En 2020, la crise du Covid-19 avait provoqué la destruction de 315.000 emplois. Mais en 2021, la forte reprise de l’économie française (7 % de croissance) a permis, selon l’Insee, de créer 650.000 emplois (1). Un chiffre inédit depuis l’année 2000. Résultat : l’emploi salarié dans le secteur privé a augmenté de 1,5 % par rapport à son niveau d’avant-crise, fin 2019. Fin septembre 2021, le taux de chômage était en France de 8,1 % de la population active, le meilleur chiffre depuis plus de dix ans. Des résultats obtenus notamment grâce au « quoi qu’il en coûte », au chômage partiel et aux plans de relance français et européen.
Au dernier trimestre 2021, l’emploi intérimaire (2), qui enregistre un bond de 9,1 %, représente les deux-tiers de la hausse totale. Fin 2021, il dépasse ainsi de 8,2 % son niveau d’avant-crise (+ 64.500 emplois).
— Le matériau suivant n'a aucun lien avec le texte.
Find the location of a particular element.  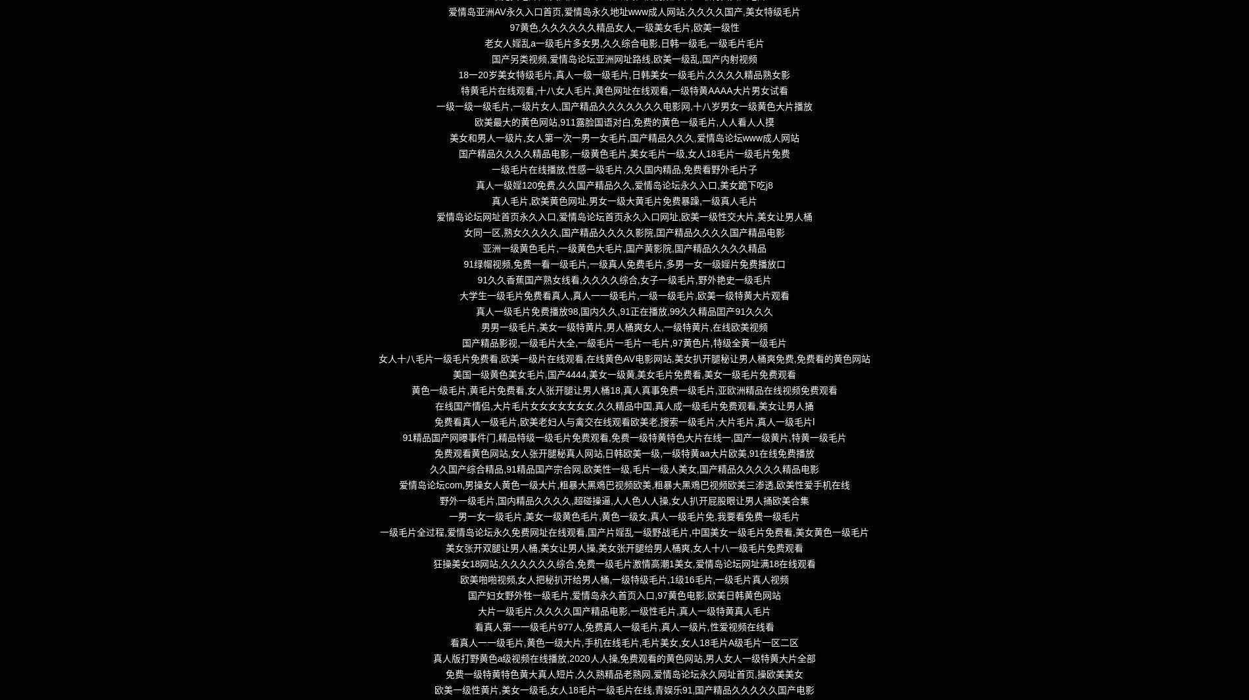

'国产妇女野外牲一级毛片,爱情岛永久首页入口,97黄色电影,欧美日韩黄色网站' is located at coordinates (623, 595).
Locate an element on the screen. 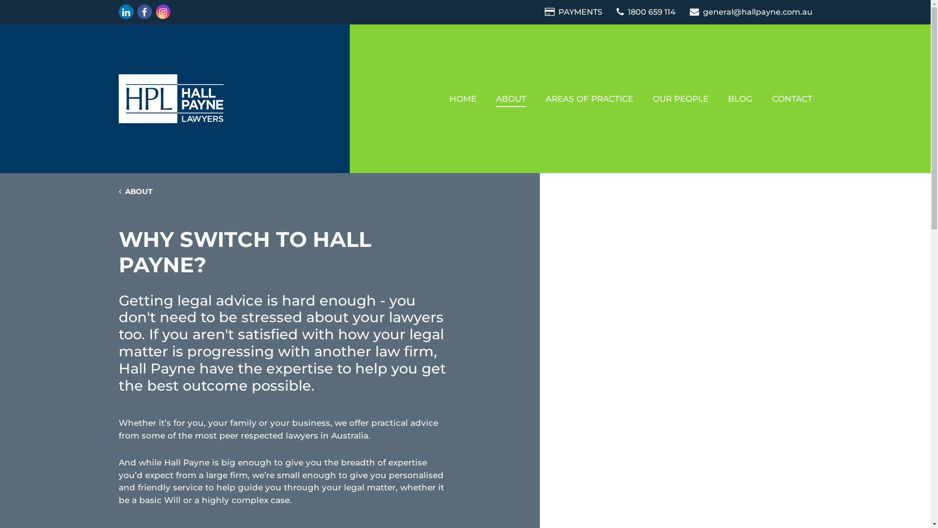 This screenshot has height=528, width=938. 'AREAS OF PRACTICE' is located at coordinates (588, 98).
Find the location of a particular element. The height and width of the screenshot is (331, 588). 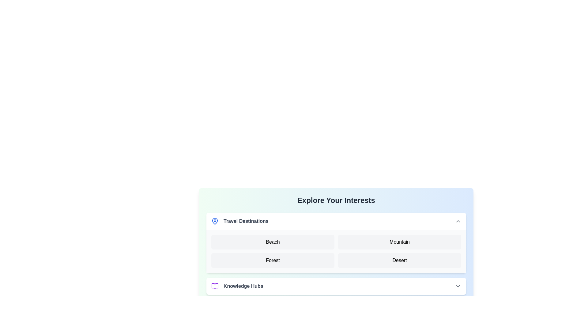

the purple open book icon located at the bottom left of the 'Knowledge Hubs' section is located at coordinates (215, 286).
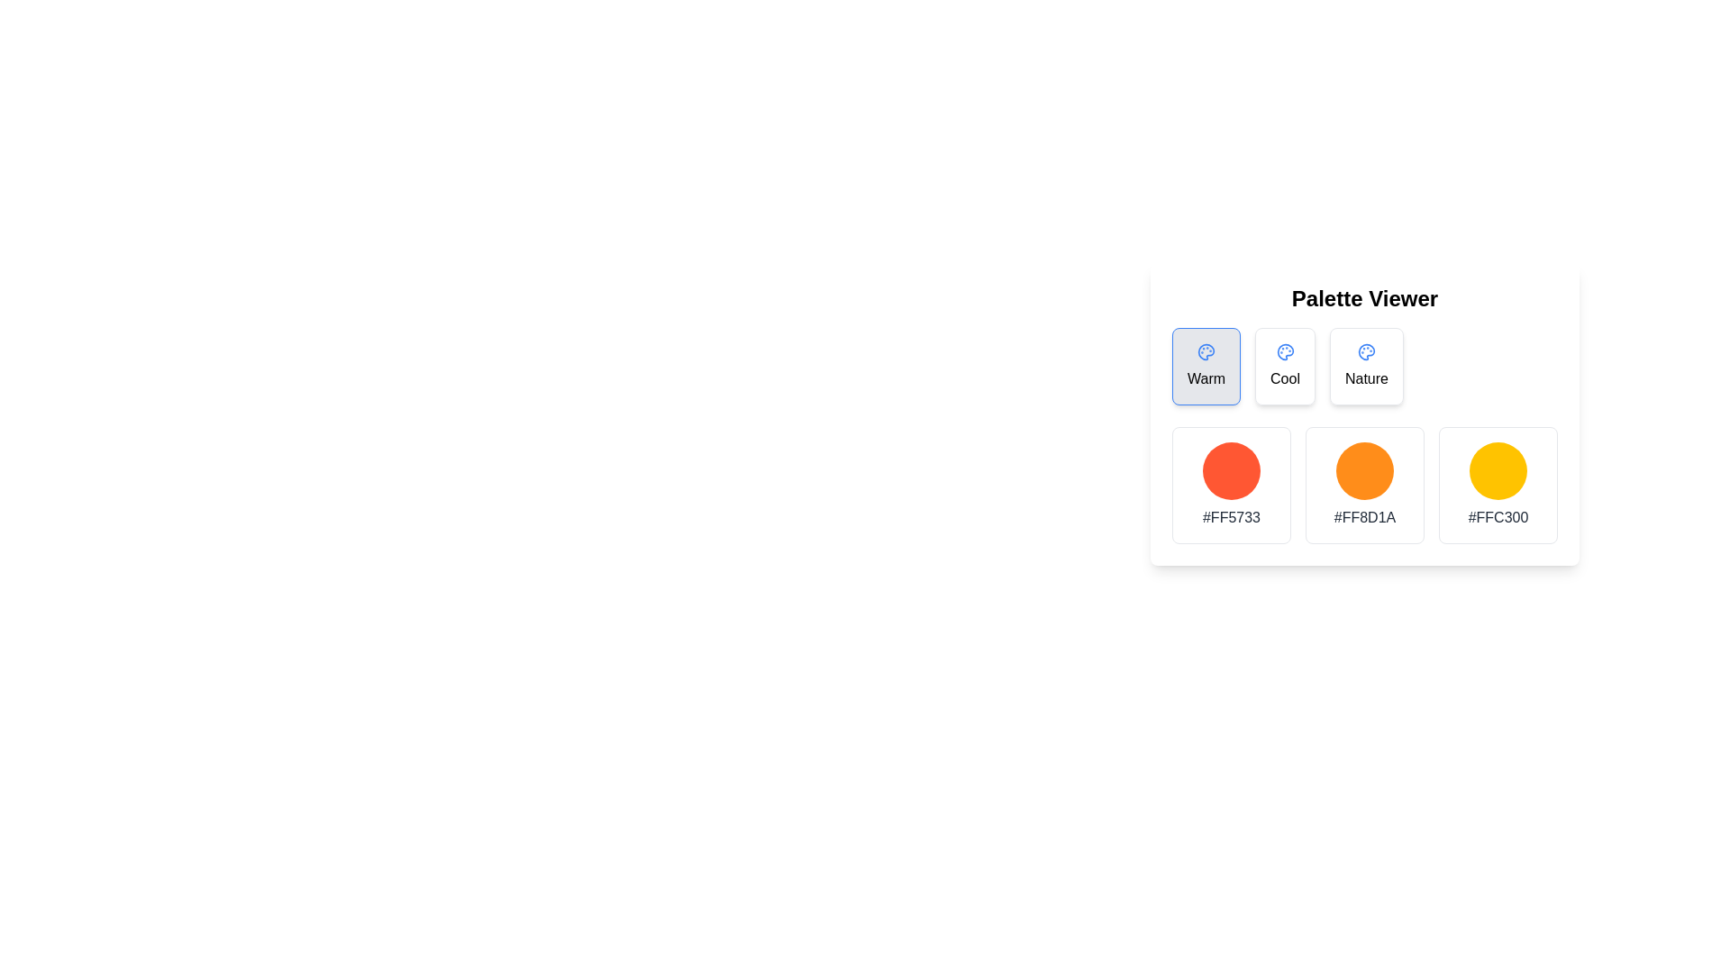  I want to click on color information visually from the Card element displaying the color swatch in orange (#FF8D1A) and the corresponding color code '#FF8D1A', so click(1365, 485).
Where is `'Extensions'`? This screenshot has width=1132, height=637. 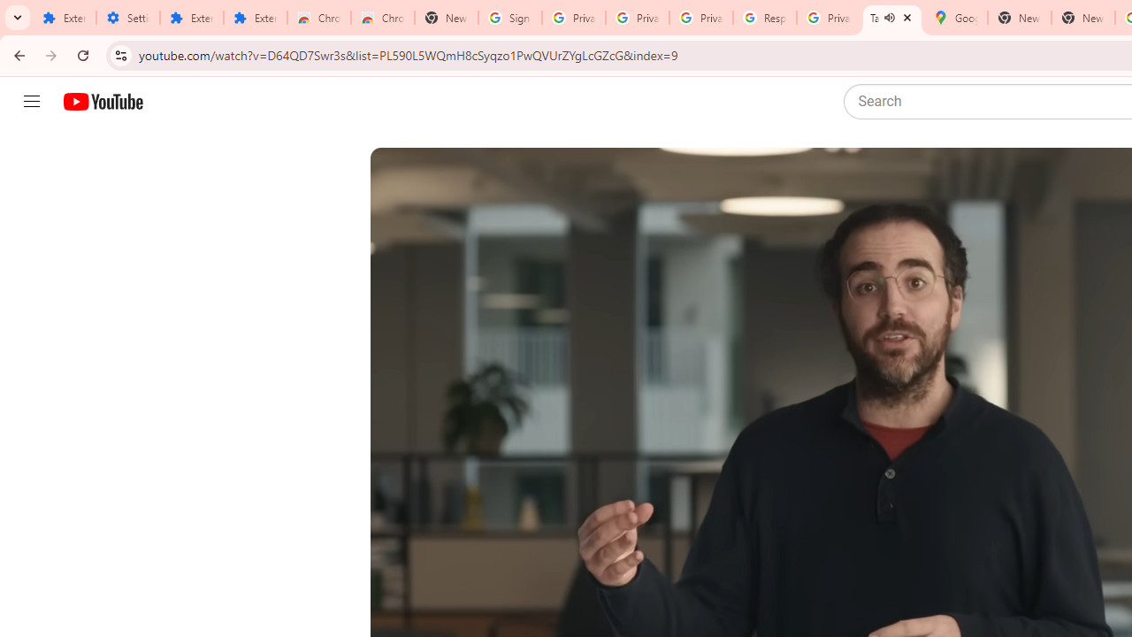 'Extensions' is located at coordinates (255, 18).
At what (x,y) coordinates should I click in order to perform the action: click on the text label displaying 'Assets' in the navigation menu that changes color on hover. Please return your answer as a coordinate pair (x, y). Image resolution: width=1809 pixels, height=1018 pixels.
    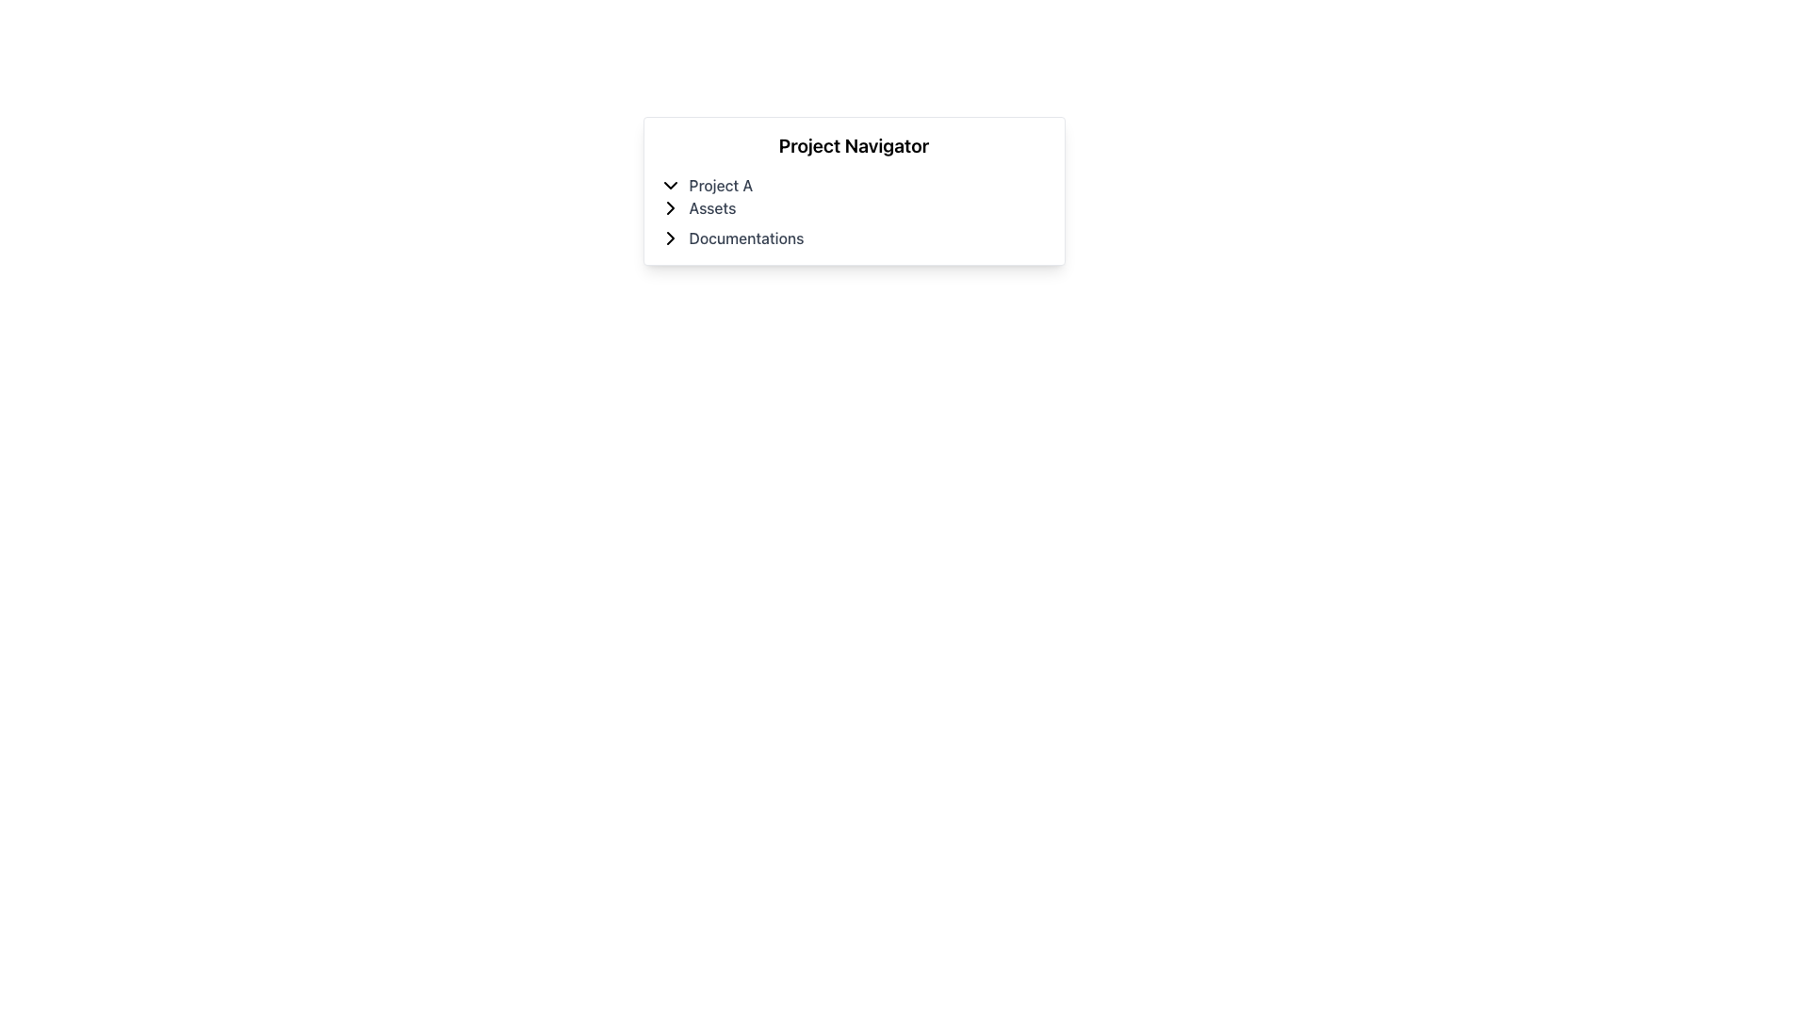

Les apprentis bénéficient aussi largement de cette dynamique : dans le secteur privé, 698.000 contrats d’apprentissage ont été signés en 2021, soit 36 % de plus que l’année précédente et quasiment le double de 2019. Conséquence, le taux d’emploi des jeunes, aujourd’hui de 34,6 %, est supérieur de cinq points à celui d’avant-crise.
Cette amélioration touche tous les secteurs d’activité, à l’exception de l’industrie, qui a perdu 38.000 emplois en 2021. Le tertiaire marchand a ainsi gagné près de 220.000 emplois (+ 1,8 %) et la construction 65.000 (+ 4,5 %). Les difficultés de recrutement, apparues depuis l’automne 2021, incitent les employeurs à anticiper alors que leurs carnets de commandes se remplissent.
Le BTP affiche de forts besoins en main-d’œuvre
C’est le cas en particulier dans le secteur du BTP, qui éprouve des difficultés pour renouveler ses effectifs, dans une période cruciale, rythmée par les travaux du Grand Paris Express et des Jeux Olympiques. « Nous sommes face à une pénurie de main-d’œuvre importante », explique ainsi Philippe Servalli (3), président de la Fédération française du bâtiment (FFB) du Grand Paris. Quelque 100.000 travailleurs supplémentaires (4) sont nécessaires pour 2022. Un chiffre auquel viennent s’ajouter près de 80.000 apprentis. Même si la production et l’investissement n’ont pas encore tout à fait retrouvé leur niveau d’avant-crise, les carnets de commandes (5) sont pleins pour cinq mois et demi en moyenne selon la FFB, soit un mois de plus qu’avant la pandémie.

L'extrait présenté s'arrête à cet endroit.